Para muchas personas que practican su religión, dejar de ir a la iglesia o al lugar de culto está siendo una experiencia dolorosa porque tenían forjado el buen hábito de ir a misa o a la ceremonia correspondiente de acuerdo con su credo. Es como tener un amigo muy querido (en este caso Dios) y verse obligados a dejar de ir a su casa.
Para la mayoría de líderes religiosos ha sido muy difícil adherirse a las políticas del Estado de evitar reuniones masivas y, por lo tanto, tener que cerrar sus iglesias.
Muchos de ellos viven solos y, en el caso de los sacerdotes católicos, los feligreses se convierten en la familia a la que renunciaron voluntariamente para entregarle su vida a Dios y al servicio de los demás. Está siendo para ellos un tiempo durísimo de prueba al ver las iglesias vacías y al tener que celebrar solos la misa o frente a un aparato electrónico. Extrañan a esos feligreses comprometidos, que van cada domingo (o diariamente), que ayudan leyendo las lecturas, haciendo la colecta, repartiendo las hojitas con el Evangelio del día o vendiendo empanadas a la salida.
Esta es solo una de las muchísimas consecuencias devastadoras que trae la pandemia del covid 19.
Para un católico (religión a la que pertenecen la mayoría de los colombianos) la Eucaristía es la “fuente y cumbre de la vida cristiana” (Constitución Lumen Gentium 11) y en un momento tan lleno de angustia para la humanidad, millones de fieles alrededor del mundo se están privando de alimentarse de Cristo mismo, presente en el pan y el vino consagrados.

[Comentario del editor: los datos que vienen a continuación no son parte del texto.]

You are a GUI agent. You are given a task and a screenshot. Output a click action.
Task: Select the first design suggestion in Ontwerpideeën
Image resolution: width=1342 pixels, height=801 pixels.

La Iglesia, así como establece una serie de preceptos (como la misa dominical) también concede dispensas porque sabe que existen casos excepcionales como esta pandemia en la que, por responsabilidad ciudadana y para evitar más eslabones en esta cadena de contagios, es mejor incluso que algo tan sagrado y sublime como es la misa deje de celebrarse públicamente.
Quien cree debe tener en cuenta que Dios conoce lo más profundo del corazón del hombre y Él sabe del dolor que le causa dejar de ir a visitarlo a su casa. Pero ese dolor lo puede transformar en un amor más hondo, en el amor de dos amigos que se extrañan pero que pueden seguir comunicándose por otros medios como, en este caso, la lectura de la Biblia, el rezo de algunas oraciones, el sentarse a conversar, el ofrecimiento del propio dolor o el vivir el servicio con los demás y ver en ellos al mismo Jesús. Aunque no sustituyen la misa, pueden permitir que el fiel descubra o fortalezca nuevos aspectos de su relación con Dios.
La fe se puede cultivar desde casa con esos buenos hábitos y cuando pase el tiempo de pandemia los fieles podrán volver al hogar de ese amigo tan preciado y decirle “¡cuánto extrañé venir aquí! Mientras tanto ¡aprendí otras maneras de comunicarme contigo!”. Es decisión del creyente si aumentar con fervor su fe en tiempos de pandemia o dejarse llevar por al tristeza o la desesperanza. Sin duda, la primera actitud es mucho más sana para el espíritu.